The use of such dynamic systems for sound synthesis, fascinating as it might be, does not lead to predictable results. We have, however, created an innovative approach to sound generation which is based on a different notion from the theory of fractals. The method is called additive fractal synthesis. The fundamental idea behind this method can be understood if one looks at a tree. At least approximately, such a tree is self-similar in the sense, that the whole of the tree can be mapped by an affine contracting transformation to its parts. Exactly the same approach can be used for the synthesis of sounds. The examples to be presented at the conference will be sounds that have, in our opinion, a liveliness comparable to the sound of acoustical instruments, but possess completely controllable looping points.(5) THE EMERGENCE OF REGULAR STRUCTURES Consider a liquid metal at high temperatures. If the metal is slowly cooled, thermal mobility is gradually lost and it is possible that the atoms are able to align themselves in a perfect crystal that is completely ordered over a distance up to billions of times the size of an individual atom. There exists an algorithm by METROPOLIS et al. (1953) and others (see f.i. PRESS et al. (1986)), which simulates this slow cooling process in the optimization of combinatorial structures.

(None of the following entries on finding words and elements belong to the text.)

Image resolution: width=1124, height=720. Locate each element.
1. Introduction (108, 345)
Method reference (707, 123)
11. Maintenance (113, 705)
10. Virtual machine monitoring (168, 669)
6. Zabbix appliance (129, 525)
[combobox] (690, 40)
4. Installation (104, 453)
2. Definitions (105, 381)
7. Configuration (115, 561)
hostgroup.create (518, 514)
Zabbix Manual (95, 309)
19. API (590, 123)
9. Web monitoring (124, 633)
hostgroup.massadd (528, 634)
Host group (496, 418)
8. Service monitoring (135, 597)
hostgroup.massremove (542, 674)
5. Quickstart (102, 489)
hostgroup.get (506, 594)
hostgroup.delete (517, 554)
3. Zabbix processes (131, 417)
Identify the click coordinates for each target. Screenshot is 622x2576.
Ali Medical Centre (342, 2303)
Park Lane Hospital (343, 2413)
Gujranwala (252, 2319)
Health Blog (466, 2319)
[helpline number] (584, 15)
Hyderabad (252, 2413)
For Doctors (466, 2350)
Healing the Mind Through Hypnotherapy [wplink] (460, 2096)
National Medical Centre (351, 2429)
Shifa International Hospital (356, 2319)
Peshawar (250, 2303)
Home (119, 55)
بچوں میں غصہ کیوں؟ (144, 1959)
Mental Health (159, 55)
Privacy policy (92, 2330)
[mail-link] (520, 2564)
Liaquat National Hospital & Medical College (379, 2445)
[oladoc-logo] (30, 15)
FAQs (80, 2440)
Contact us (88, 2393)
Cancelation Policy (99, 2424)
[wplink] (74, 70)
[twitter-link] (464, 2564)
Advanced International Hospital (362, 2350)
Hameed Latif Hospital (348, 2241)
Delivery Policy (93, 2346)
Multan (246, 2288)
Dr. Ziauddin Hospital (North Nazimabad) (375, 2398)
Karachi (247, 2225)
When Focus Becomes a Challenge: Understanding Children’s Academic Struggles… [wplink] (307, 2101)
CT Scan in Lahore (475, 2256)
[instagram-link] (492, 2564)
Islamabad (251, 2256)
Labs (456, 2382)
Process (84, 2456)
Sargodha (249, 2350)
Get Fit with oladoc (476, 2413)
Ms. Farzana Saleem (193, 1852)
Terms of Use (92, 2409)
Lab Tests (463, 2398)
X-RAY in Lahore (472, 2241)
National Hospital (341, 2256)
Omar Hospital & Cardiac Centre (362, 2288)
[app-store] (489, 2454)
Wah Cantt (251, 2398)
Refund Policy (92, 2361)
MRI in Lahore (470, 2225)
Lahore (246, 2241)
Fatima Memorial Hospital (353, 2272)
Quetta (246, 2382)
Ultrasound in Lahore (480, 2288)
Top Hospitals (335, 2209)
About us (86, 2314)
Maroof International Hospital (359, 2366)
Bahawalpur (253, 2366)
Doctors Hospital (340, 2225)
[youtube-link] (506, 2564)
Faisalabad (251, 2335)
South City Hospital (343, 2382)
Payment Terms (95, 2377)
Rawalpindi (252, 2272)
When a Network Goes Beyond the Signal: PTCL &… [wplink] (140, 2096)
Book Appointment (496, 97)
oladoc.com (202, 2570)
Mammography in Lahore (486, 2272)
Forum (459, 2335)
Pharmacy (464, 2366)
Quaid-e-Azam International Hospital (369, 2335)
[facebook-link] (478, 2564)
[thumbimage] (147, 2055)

A composition can be regarded as a combinatorial structure that possesses a certain energy for instance defined as the number of violations of the rules given by the strict theory of polyphonic counterpoint. This energy can gradually be lowered with the goal to produce a crystalline structure with given properties.

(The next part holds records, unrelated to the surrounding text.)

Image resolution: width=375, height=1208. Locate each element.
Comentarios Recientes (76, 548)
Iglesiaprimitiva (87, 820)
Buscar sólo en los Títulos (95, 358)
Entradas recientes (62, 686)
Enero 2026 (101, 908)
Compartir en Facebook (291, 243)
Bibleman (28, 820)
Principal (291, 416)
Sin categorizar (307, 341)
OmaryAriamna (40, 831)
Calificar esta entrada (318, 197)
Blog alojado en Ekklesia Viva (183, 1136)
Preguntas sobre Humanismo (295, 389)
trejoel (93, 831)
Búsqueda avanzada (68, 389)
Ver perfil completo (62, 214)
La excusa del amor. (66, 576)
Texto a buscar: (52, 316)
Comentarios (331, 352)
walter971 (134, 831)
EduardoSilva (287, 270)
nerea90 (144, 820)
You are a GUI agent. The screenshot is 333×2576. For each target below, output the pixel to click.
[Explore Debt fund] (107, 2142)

Several examples can be presented: Four voices chasing one another, The emergence of counterpoint from noise.(6) AN OPEN MATHEMATICAL PROBLEM A paper on mathematics would not be complete without an unsolved mathematical problem. Legend has it that the solution was in the possession of the pythagoreans. We, certainly, do not know a proof today.
Consider the sequence of all those numbers which have merely the first three prime numbers 2, 3, 5 in their prime factorization. The sequence begins as follows:
1 2 3 4 5 6 8 9 10 12 15 16 18 20 24 25 27 30 32 36 40 45 48 50 54 60 64 72 75 80 81 90 96 100 …

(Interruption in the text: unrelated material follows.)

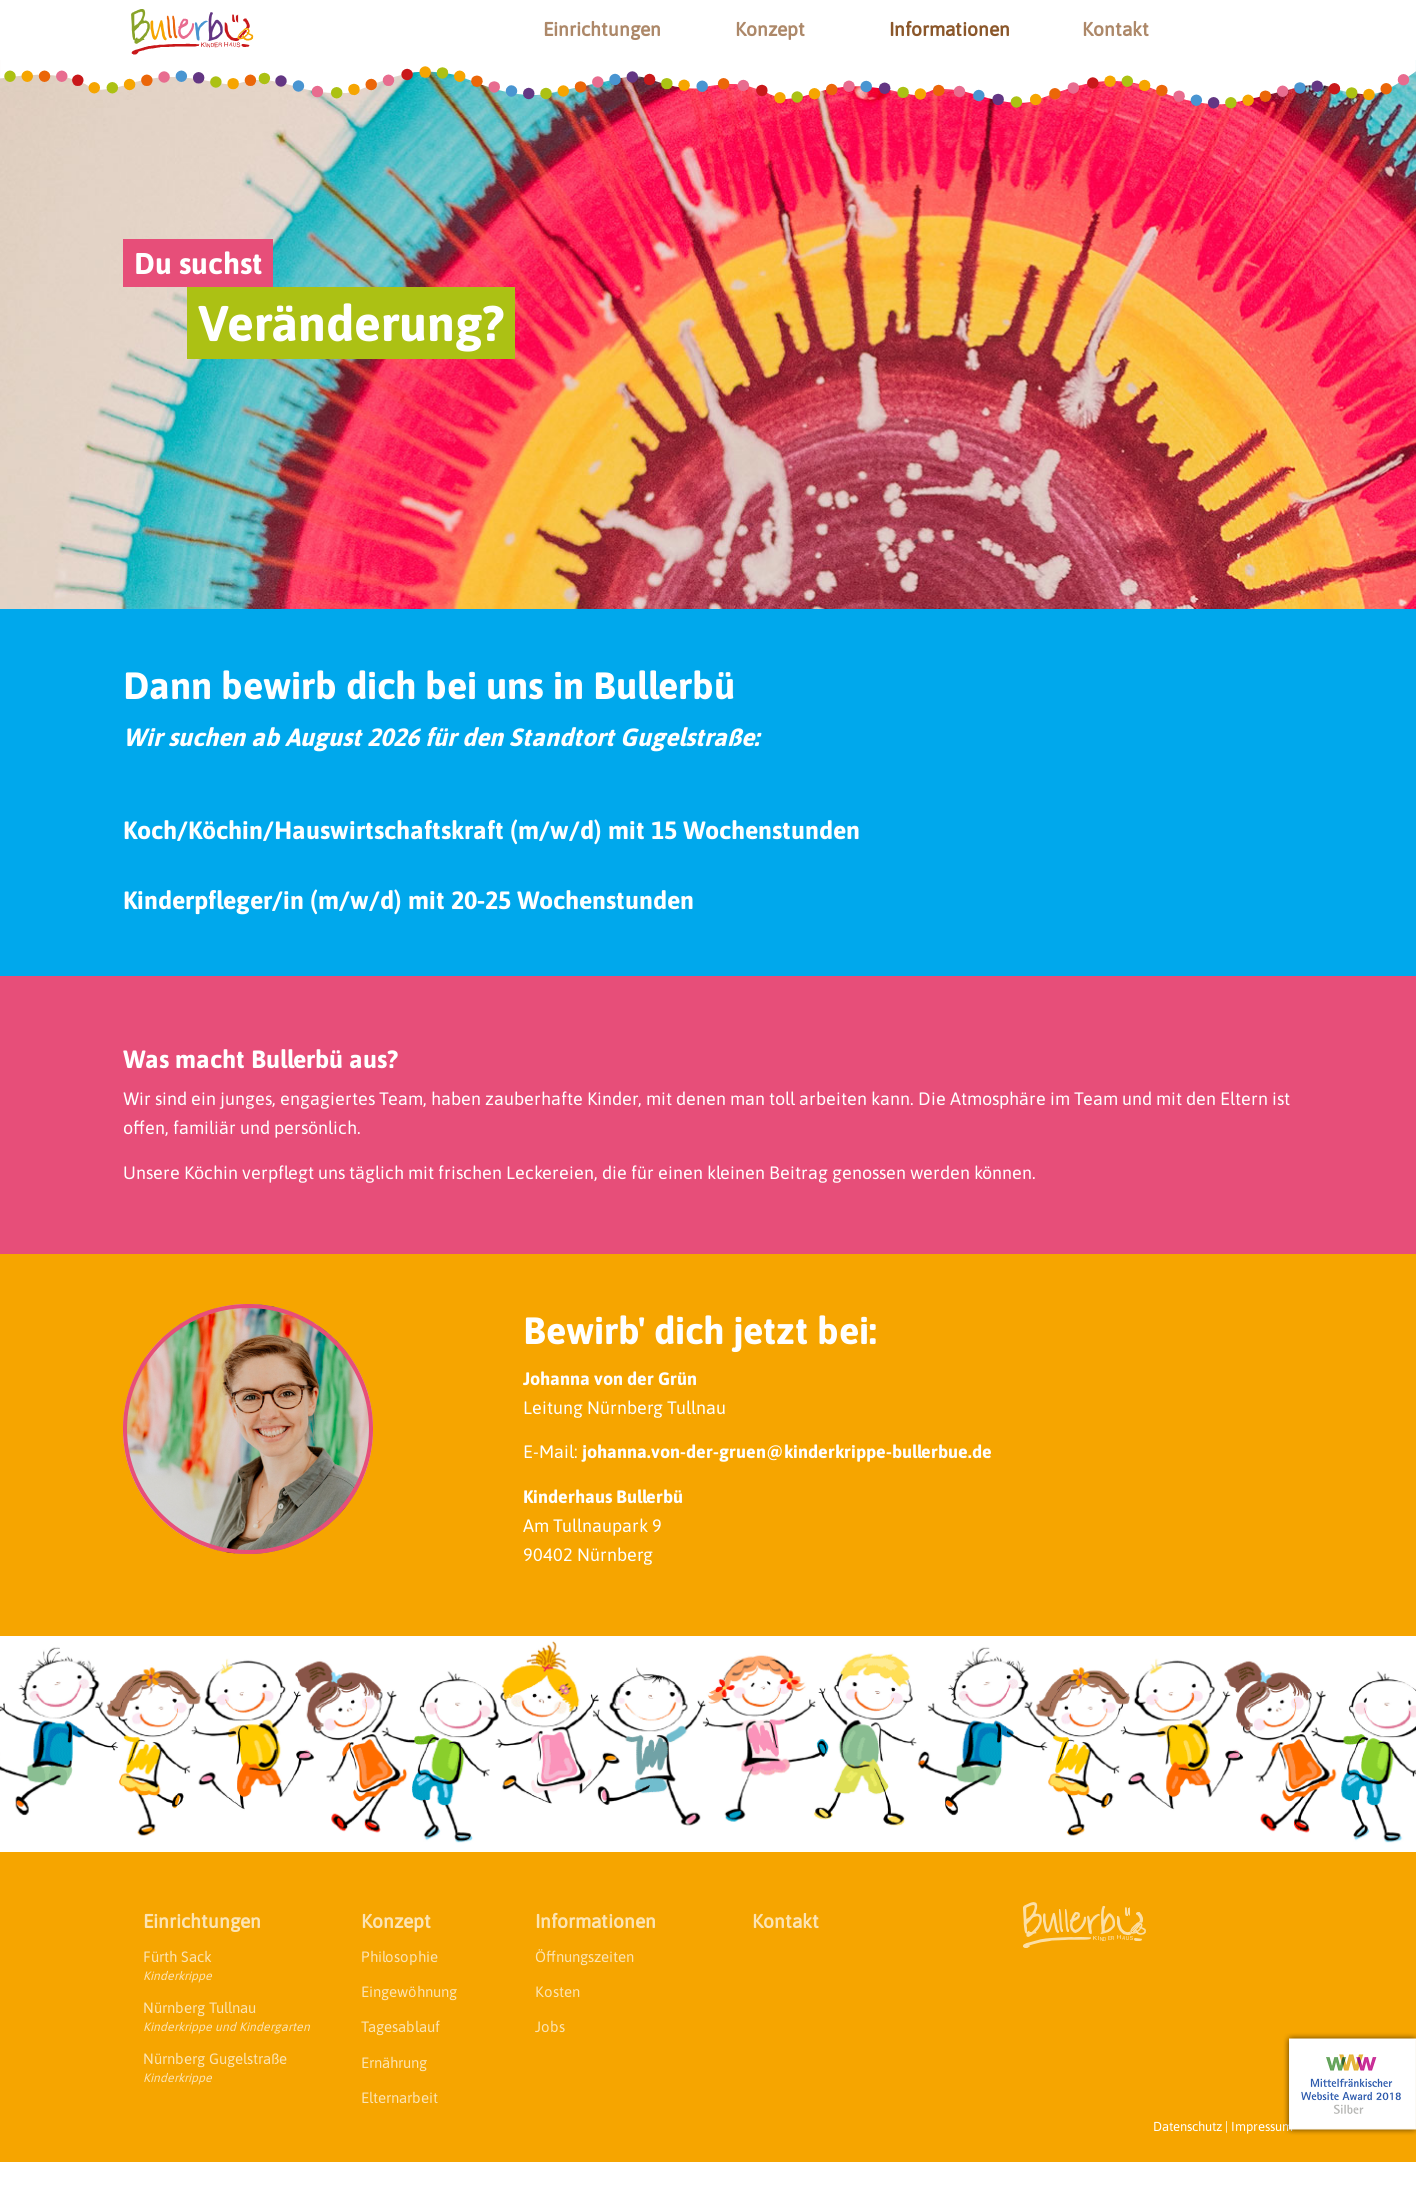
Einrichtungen (602, 29)
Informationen (949, 29)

Call two numbers in this sequence adjacent, if the two numbers differ only by 1. The ten pairs (1,2), (2,3), (3,4), (4,5), (5,6), (8,9), (9,10), (15,16), (24,25), (80,81) correspond to the basic musical intervals from octave to diatonic comma. By computer, we have developed the sequence up to 1012. No further pair of adjacent numbers has been found. The problem is to prove, that indeed (80, 81) is the last pair of adjacent numbers.(7) THE SOUND OF A MATHEMATICIAN A totally different interpretation of this paper's title is as follows: since mathematics is produced by mere mortal brains, we can try and listen to an encephalographic signal, which is a recording of the brain waves from both hemispheres of a mathematician. The signal has been recorded during a REM-phase and we hope that our mathematician was subconsciously doing some great mathematics while dreaming.
We transposed the signal through 7 octaves into the audible range and applied a few natural transformations in order to produce an eight channel "raumklang". It has been used as sound of a firestorm in recent stage performances of Henrik Ibsens' "Gespenster" at the Schauspielhaus in Düsseldorf. In a sense, however, this is the true sound of mathematics.